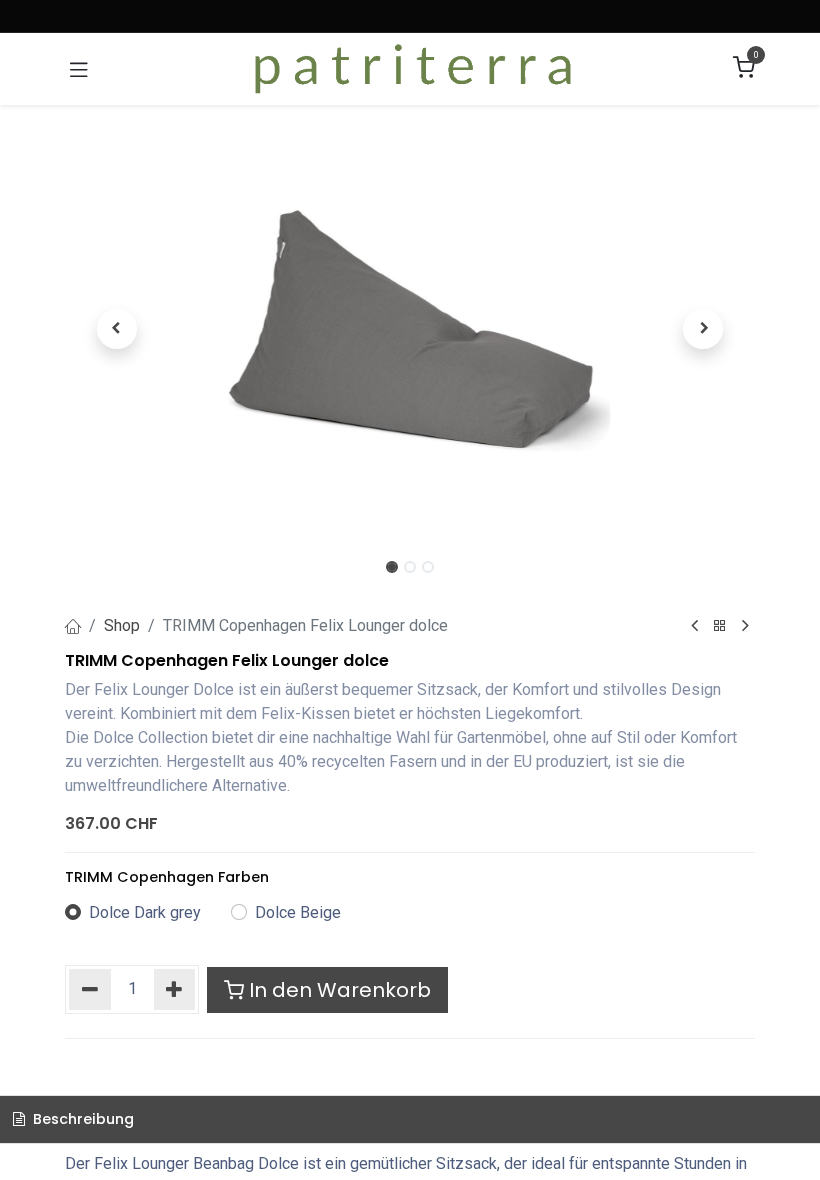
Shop (122, 625)
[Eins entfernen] (90, 989)
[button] (117, 329)
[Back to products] (720, 626)
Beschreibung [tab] (81, 1119)
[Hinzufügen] (175, 989)
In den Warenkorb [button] (337, 990)
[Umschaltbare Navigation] (79, 69)
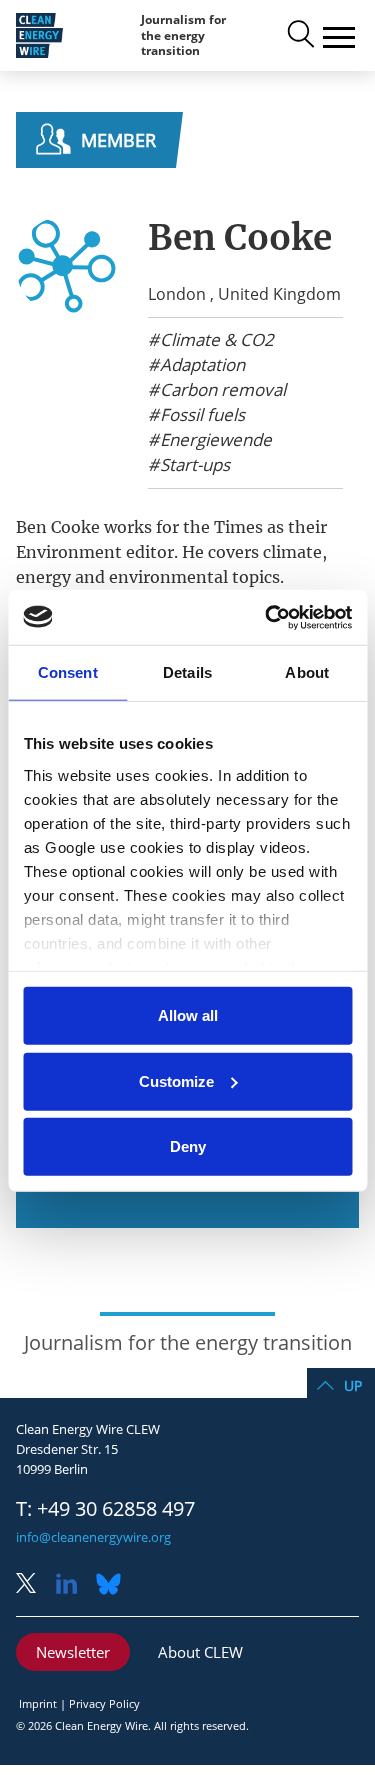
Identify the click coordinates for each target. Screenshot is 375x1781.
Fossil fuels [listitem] (200, 415)
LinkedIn (74, 1585)
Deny (188, 1146)
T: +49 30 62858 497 (105, 1509)
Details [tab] (187, 672)
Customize (176, 1080)
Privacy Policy (104, 1703)
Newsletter (73, 1652)
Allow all (188, 1015)
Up (353, 1385)
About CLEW (200, 1652)
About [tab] (307, 672)
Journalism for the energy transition (183, 35)
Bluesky (114, 1585)
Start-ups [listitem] (193, 465)
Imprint (38, 1703)
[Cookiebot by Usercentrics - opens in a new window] (267, 617)
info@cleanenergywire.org (93, 1537)
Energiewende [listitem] (214, 440)
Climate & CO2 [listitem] (215, 340)
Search (299, 35)
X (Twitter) (34, 1585)
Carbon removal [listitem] (221, 390)
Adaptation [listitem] (200, 365)
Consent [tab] (68, 672)
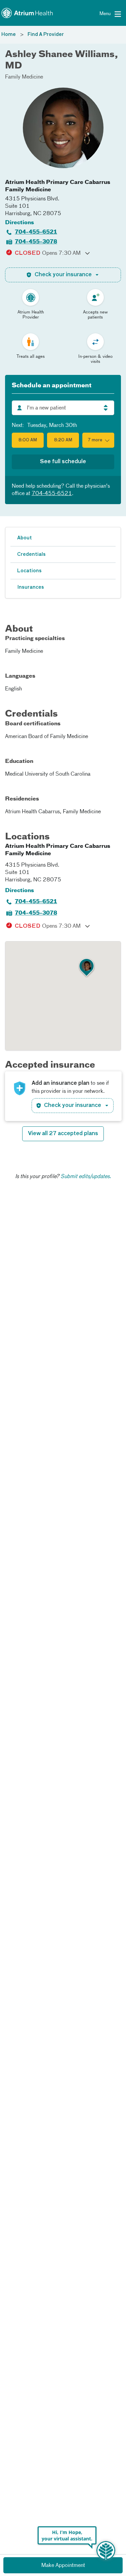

* * *

» Goal of the exercise:
Give the data above back unchanged, except for the pictures.

» Solution below:
Shop (122, 625)
[Eins entfernen] (90, 989)
[button] (117, 329)
[Back to products] (720, 626)
Beschreibung [tab] (81, 1119)
[Hinzufügen] (175, 989)
In den Warenkorb [button] (337, 990)
[Umschaltbare Navigation] (79, 69)
Identify the click coordinates for each target. Screenshot is 375x1781.
Fossil fuels [listitem] (200, 415)
LinkedIn (74, 1585)
Deny (188, 1146)
T: +49 30 62858 497 (105, 1509)
Details [tab] (187, 672)
Customize (176, 1080)
Privacy Policy (104, 1703)
Newsletter (73, 1652)
Allow all (188, 1015)
Up (353, 1385)
About CLEW (200, 1652)
About [tab] (307, 672)
Journalism for the energy transition (183, 35)
Bluesky (114, 1585)
Start-ups [listitem] (193, 465)
Imprint (38, 1703)
[Cookiebot by Usercentrics - opens in a new window] (267, 617)
info@cleanenergywire.org (93, 1537)
Energiewende [listitem] (214, 440)
Climate & CO2 [listitem] (215, 340)
Search (299, 35)
X (Twitter) (34, 1585)
Carbon removal [listitem] (221, 390)
Adaptation [listitem] (200, 365)
Consent [tab] (68, 672)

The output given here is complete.